┌────────
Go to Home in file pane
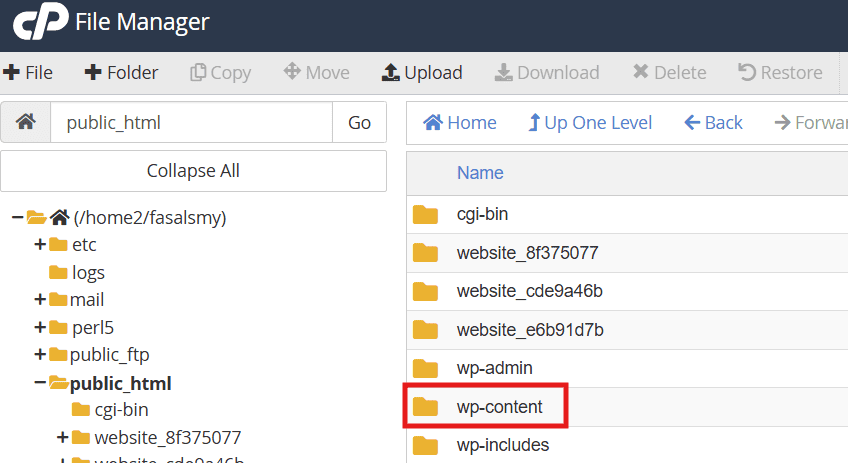The image size is (848, 463). click(x=460, y=122)
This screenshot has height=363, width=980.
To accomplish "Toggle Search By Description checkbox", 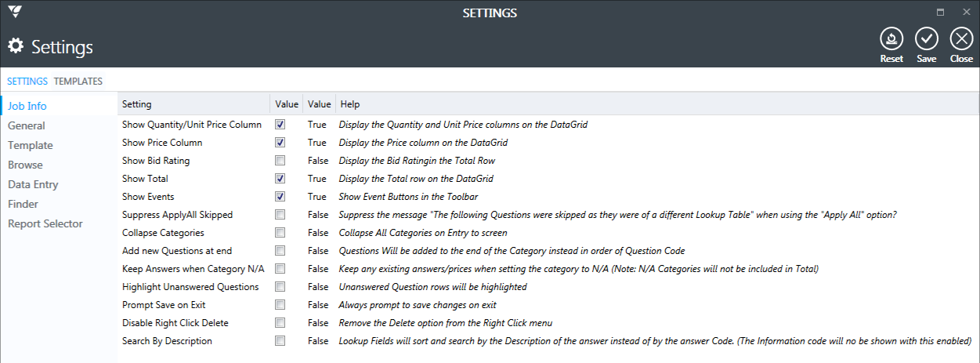I will click(280, 341).
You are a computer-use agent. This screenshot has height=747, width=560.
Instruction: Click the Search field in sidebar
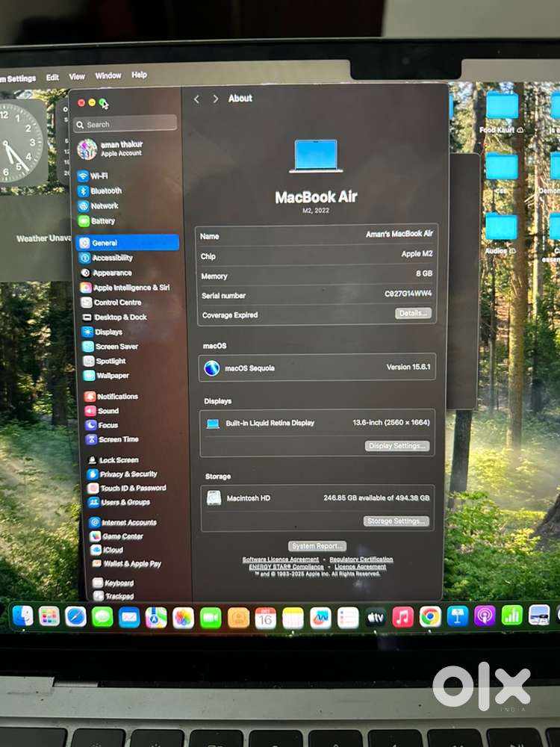pos(125,124)
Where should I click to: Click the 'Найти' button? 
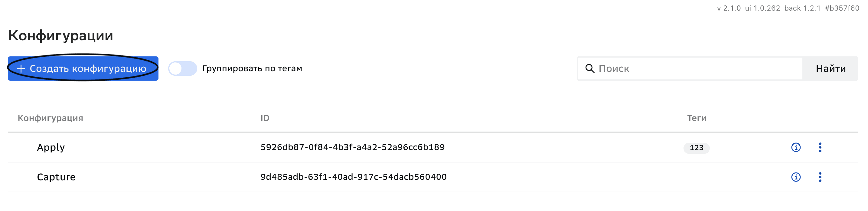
└────────
- **TASK DESCRIPTION**: Leave every picture out and write out, word for word, the lines from the one that contains "Instruction: Click the" through the last line of the records.

- **ANSWER TO THE PROBLEM**:
Instruction: Click the Search field in sidebar
pos(125,124)
Where should I click to: Click the 'Найти' button? 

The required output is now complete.